Dauerkonflikt mit der christlichen Minderheit wird verschärft
Sultan Mehmet II., der Eroberer, ließ die Kirche in eine Moschee umwandeln. Die christlichen Motive der Mosaiken und Wandgemälde wurden zerstört oder übermalt. Nach der Gründung der Republik beschloss die Regierung 1934 auf Anregung des weltlich gesinnten Staatsgründers Atatürk, die Hagia Sophia in ein Museum umzuwandeln.
Jetzt will die islamisch-konservative Regierung das Rad der Zeit zurückdrehen. Schon in den vergangenen Jahren forderten ultra-nationalistische Splitterparteien mehrfach, die Hagia Sophia wieder als Moschee zu nutzen. Vergangenen Monat verlangte auch der Imam der benachbarten Blauen Moschee, die Hagia Sophia als Gebetsstätte zu öffnen, weil sein eigenes Gebäude den Andrang der Gläubigen nicht bewältigen könne.
Mit den Plänen zur Umwidmung des Museums in eine Moschee eröffnet die Regierung Erdogan jetzt eine neue Front im Dauerkonflikt mit den christlichen Minderheiten.

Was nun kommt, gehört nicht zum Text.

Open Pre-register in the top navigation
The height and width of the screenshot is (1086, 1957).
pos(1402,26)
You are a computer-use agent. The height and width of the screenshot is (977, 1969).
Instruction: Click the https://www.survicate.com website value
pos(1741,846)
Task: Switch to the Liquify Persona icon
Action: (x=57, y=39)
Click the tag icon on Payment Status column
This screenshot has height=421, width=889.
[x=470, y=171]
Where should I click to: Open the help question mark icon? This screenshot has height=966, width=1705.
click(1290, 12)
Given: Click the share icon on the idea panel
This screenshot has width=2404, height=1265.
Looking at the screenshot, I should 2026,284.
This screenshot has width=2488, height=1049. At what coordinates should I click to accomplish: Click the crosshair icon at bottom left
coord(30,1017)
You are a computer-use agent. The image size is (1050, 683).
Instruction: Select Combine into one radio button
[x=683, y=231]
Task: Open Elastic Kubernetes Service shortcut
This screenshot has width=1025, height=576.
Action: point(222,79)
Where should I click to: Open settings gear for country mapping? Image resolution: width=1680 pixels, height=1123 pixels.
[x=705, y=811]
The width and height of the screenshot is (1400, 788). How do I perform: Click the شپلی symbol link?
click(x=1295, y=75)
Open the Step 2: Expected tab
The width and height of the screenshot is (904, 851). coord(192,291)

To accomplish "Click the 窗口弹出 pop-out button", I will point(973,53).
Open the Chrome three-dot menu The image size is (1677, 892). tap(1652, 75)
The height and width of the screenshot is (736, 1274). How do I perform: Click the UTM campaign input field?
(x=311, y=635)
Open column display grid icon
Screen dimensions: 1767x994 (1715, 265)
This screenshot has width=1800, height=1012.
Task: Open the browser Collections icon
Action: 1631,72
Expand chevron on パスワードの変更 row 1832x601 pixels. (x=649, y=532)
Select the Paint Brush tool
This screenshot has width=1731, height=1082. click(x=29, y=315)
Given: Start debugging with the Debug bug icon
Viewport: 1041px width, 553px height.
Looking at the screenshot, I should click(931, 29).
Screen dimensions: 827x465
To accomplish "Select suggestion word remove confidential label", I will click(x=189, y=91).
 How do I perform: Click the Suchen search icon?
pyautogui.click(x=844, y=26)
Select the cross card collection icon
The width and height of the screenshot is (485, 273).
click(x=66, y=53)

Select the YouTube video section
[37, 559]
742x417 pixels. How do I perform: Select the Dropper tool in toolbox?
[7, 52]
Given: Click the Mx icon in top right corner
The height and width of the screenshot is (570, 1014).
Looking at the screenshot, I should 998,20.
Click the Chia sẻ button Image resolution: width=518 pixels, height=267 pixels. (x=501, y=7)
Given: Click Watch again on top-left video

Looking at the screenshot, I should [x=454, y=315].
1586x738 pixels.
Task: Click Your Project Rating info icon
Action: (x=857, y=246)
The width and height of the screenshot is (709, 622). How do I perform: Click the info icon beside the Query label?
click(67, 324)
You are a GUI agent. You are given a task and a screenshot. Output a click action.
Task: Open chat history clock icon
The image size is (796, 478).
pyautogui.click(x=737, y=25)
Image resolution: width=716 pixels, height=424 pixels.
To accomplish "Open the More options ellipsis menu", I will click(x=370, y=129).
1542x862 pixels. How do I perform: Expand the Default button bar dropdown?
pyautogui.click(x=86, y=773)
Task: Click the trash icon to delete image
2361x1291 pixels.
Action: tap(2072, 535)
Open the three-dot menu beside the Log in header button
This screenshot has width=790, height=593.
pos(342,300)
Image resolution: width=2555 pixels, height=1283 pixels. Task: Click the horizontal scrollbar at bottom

Während das griechisch-orthodoxe Patriarchat in Istanbul sich seit immer noch vergeblich um die Öffnung der 1971 vom türkischen Staat geschlossenen Theologischen Hochschule von Chalki bemüht, kommt die Ankündigung der Umwidmung der Hagia Sophia wie ein Schock. Auch die griechische Regierung ist alarmiert: Die Pläne seien „eine Provokation der religiösen Gefühle von Millionen Christen“ und nicht vereinbar mit dem Grundrecht der Religionsfreiheit, heißt es in einer Erklärung des Außenministeriums in Athen.